文化祭当日。天気予報が曇のち雨だったので不安だったが、予報に反して朝からからっと晴れた。
 天気が良かったので、朝早めに学校へやってきて垂れ幕を垂らした。装飾部門の生徒たちとは、結局最後まであまり会話を交わさなかった。特に由麻に文句を言ってきた女生徒はあの一件から怯えきってしまったらしく、廊下ですれ違ってもすぐに目を逸らしてきた。

 あの日吉春から来た連絡は、文化祭実行委員の当日の役割分担についてだった。『一緒に見回りやろ』と言われたので見回りに希望を出した。別に断る理由もなかったのと――コンビニでアイスを買ったあの日のように、吉春が傍にいたら元気になれるかもしれないと思ったから。
 吉春から聞いた話だと、宇佐は文化祭に来ていないようだ。それどころか、数日前からずっと学校休んでいるらしい。香夜と一緒にいるのだろう。自殺するような精神状態の香夜を放っておく方がおかしい。

 射的やお化け屋敷へ行ったり、たこ焼きを一緒に食べたりした。迷子の案内もした。吉春とのことは既に散々噂されているので、もう何を言われても構わないと吹っ切れている。二人でいるところを見られても何も思わない。
 一通り楽しみ、空が夕焼けで赤く染まってきた頃、ふと吉春が時計を見て言った。

「そろそろミスコン結果発表じゃね?」
「あ……そうだ。行かなきゃ。ごめん、後の見回り任せていい?」
「おっけ。待っとく」

 首からぶら下げていた実行委員のネームプレートを吉春に預けた。

「俺、由麻ちゃんに入れたから」
「……投票してくれたんだ」
「俺にとっては一番かわいーもん」

 う、と返答に困る。こういうことをサラッと言えてしまうところもモテる理由なのだろう。



「後で合流しような」
「……うーん……」
「何躊躇ってんだよ。今日ずっと一緒にいたんだし、後夜祭も同じだろ」
「……分かんない。何を躊躇ってるんだろう、私」
「なんだそれ」

 吉春がぷっと噴き出す。
 話し込んでいると時間がギリギリになってしまい、「投票してくれてありがとう」とだけお礼を言って、更衣室まで走った。
 発表の際は、準備された衣装の中から好きなものを着ることができる。ミスコン参加者は、伝統的にその衣装のままキャンプファイヤーに参加することが多い。少し恥ずかしいが、伝統なので大人しく衣装を選んだ。
 一瞬、香夜の大学一年生時のミスコンでの衣装が脳裏を過ぎる。黒い蝶の柄のドレスだった。よく似合っていた。何となく、黒の衣装に手を伸ばそうとして――やめた。

(もう、香夜さんを意識するのはやめるんだ)

 由麻は白のドレスを着て舞台に上がった。


 ミスコンは友達が多い方が有利だ。普段から親しくしている生徒がほぼ茜しかいない由麻は圧倒的不利だった。しかし、吉春との噂で注目が集まっていることや、リコたち五組のリーダー格女子が由麻を推したことから、見事三位に輝くことができた。少数だが、同じ文芸部の部員からも票を獲得できたおかげもあるだろう。
 もっと低い順位であることを予想していたので驚きつつ、マイクを受け取って『投票してくれた方々、あと、美容について色々教えてくれたリコや茜のおかげです。ありがとうございます』と深々とお辞儀をした。観客席の向こうで、茜が大きく手を振っているのが見える。リコも何やら満足そうに頷いている。あんなに可愛くて親切な彼女たちが出ていたら、由麻はもっと下の順位だっただろうと思った。
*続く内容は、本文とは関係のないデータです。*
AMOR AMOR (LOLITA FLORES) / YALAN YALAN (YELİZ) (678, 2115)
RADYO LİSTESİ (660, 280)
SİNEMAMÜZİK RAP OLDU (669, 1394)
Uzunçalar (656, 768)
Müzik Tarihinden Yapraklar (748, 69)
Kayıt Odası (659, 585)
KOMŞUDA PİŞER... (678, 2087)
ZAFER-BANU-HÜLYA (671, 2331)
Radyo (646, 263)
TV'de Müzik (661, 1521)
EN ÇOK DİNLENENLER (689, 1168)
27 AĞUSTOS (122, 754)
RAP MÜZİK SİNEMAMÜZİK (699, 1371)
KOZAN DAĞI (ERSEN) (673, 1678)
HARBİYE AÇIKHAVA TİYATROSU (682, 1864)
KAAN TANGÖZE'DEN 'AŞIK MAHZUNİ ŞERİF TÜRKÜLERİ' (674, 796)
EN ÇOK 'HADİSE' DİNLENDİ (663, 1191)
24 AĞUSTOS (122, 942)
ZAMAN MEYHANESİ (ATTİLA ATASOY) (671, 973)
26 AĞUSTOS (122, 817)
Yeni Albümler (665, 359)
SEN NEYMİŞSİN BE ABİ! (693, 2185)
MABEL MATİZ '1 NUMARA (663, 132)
 外は暗くなっていき、校庭にお洒落なジャズが流れる。キャンプファイヤーが始まった。燃え上がる火を見つめながら、吉春と待ち合わせている場所に向かって歩を進める。

(これでいいのかな)

 足が重い。由麻の心がこの展開に抗おうとしている。

(あんなのきっとただの、恋愛好きな生徒が広めた作り話なのに。何を気にしてるんだか)

 後夜祭のキャンプファイヤー中に告白したら、必ず成就するという話。去年はそんなこととは無縁だったので、茜と一緒にキャンプファイヤーを見た。あの頃は気楽だったな、と思い出しているうちに、吉春のところに辿り着く。

「三位おめでと」
「うん……。まさか三位とは思ってなかったよ」
「由麻ちゃん、人を引き付ける独特の魅力あるからな~」

 向こうで、燃え上がる炎が踊っている。炎の周辺では音楽に合わせて生徒たちが楽しそうにダンスしている。
 いよいよ、長かった文化祭も終わるのだ。